Text for analysis:
####

Mr Speaker

Basic-er BASIC

C64

Today I wrote an "eBASIC" code snippet that contained a macro. The macro expansion included another macro that when expanded generated 6502 assembler code - which itself happened to contain a KickAssembler macro: that in turn generated its own 6502 assembler. The result of the entire macro formed part of a BASIC program that POKEd the assembled bytes into memory and called the machine code via SYS. The final BASIC program was then compiled back to machine language as a .prg file and run in a JavaScript Commodore 64 emulator. The output of the running emulator was used as an input texture to a WebGL shader, and rendered as the screen of a 3D model of a C64 computer monitor, updating 60 times a second.

This is the story of the funnest thing I've worked on, ever.

It started as a simple text-munging script to "save some time" while writing Commodore 64 BASIC. It ballooned into eBASIC: a cornucopia of scope-creepy feature additions. File includes, macros, inline 6502 assembly compilation... I estimate I'll have to write at least fifty BASIC programs to break-even, in regards to the amount of time spent on my eBASIC-to-BASIC tool.

eBASIC -> BASIC tranformation

Lately I've been tinkering with creating a game (I mentioned it in my WebGL gamma-correction post) - the centerpiece of which is an emulated Commodore 64 computer. For the game content I need to write a lot of C64 software, and the easiest way to get that done (I reasoned) was with BASIC.

The programs would largely comprise of screens of text display (with some embellishments) - so I didn't need anything fancy. Initially. But as the programs grew, things got hairy. The first thing I found was I always needed more line numbers. And also, writing line numbers is really annoying.

If you've never written C64 BASIC, you might not know that you need to manually assign a number to every line of code. The lines are ordered - so if you have code:
1 PRINT "Mr SPeaker RuleZ"
2 GOTO 1
... you can't put any instructions in between the two lines! You need to re-number line 2 to, say, line number 3. Traditionally you minimize this issue by having larger gaps as you go:
10 PRINT "mR SpEAker ruLez"
20 GOTO 10
Now you can add more lines between 10 and 20. But you still eventually run out as you add more and more stuff!

####

Input data:
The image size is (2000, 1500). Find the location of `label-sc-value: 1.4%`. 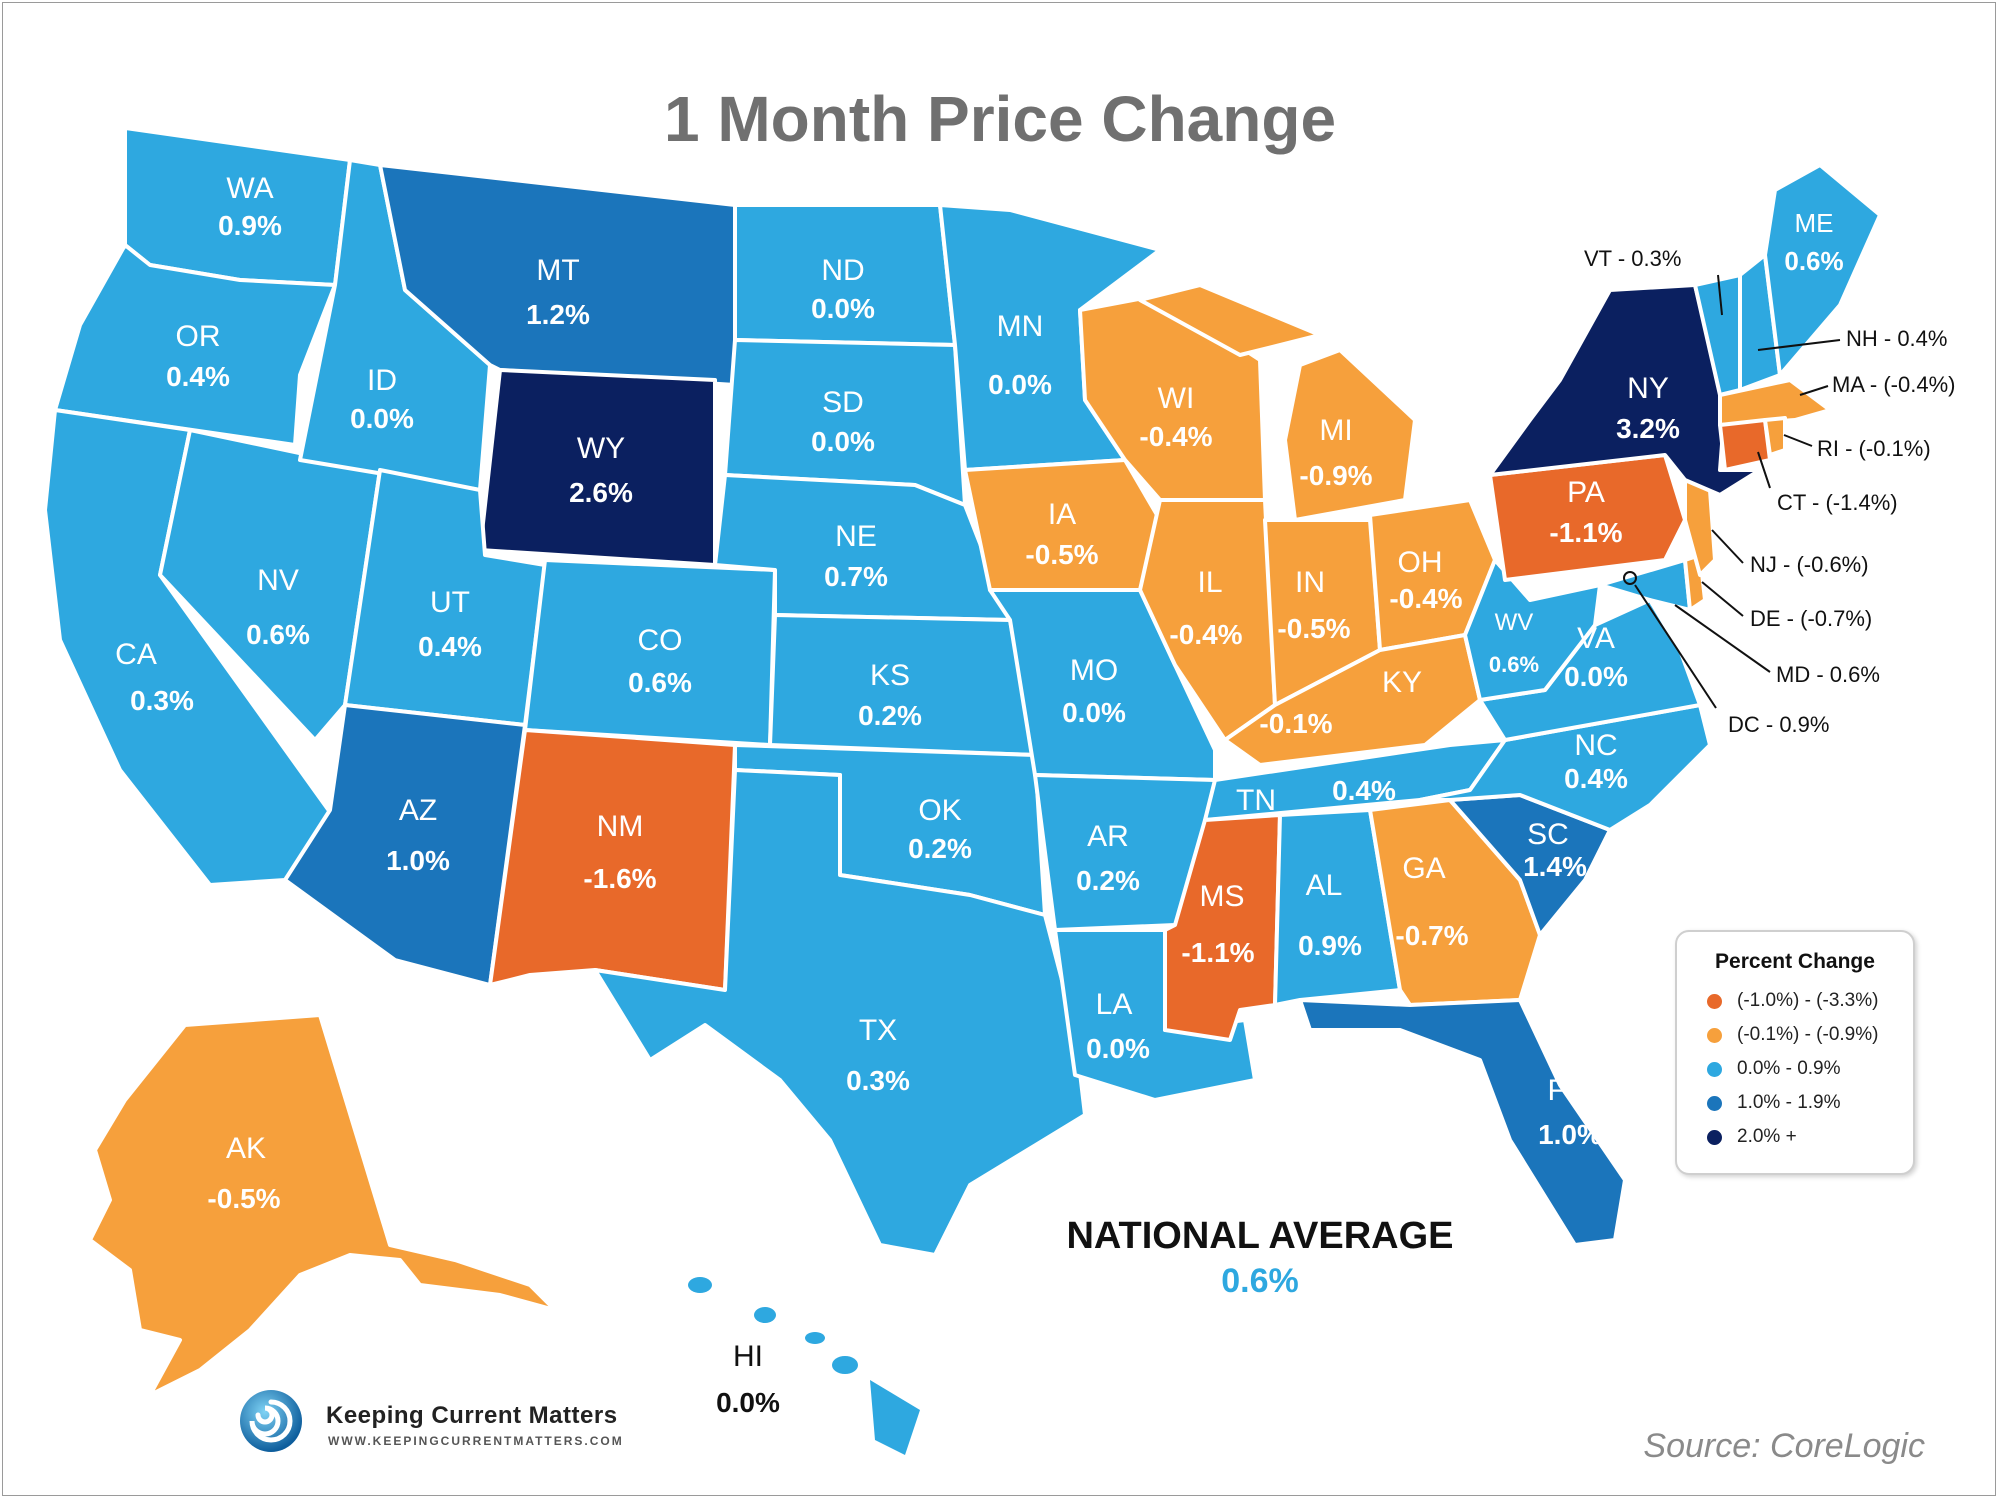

####

Task set:
• a. List every feature addition that the eBASIC post names as part of the tool.
• b. According to the eBASIC post, how many BASIC programs will have to be written to break even on the time spent on the eBASIC-to-BASIC tool?
• c. Please write out the stretch of the eBASIC post from "Today I wrote" through "times a second.".

Answers:
• a.
File includes
Macros
Inline 6502 assembly compilation

• b. At least fifty.

• c.
Today I wrote an "eBASIC" code snippet that contained a macro. The macro expansion included another macro that when expanded generated 6502 assembler code - which itself happened to contain a KickAssembler macro: that in turn generated its own 6502 assembler. The result of the entire macro formed part of a BASIC program that POKEd the assembled bytes into memory and called the machine code via SYS. The final BASIC program was then compiled back to machine language as a .prg file and run in a JavaScript Commodore 64 emulator. The output of the running emulator was used as an input texture to a WebGL shader, and rendered as the screen of a 3D model of a C64 computer monitor, updating 60 times a second.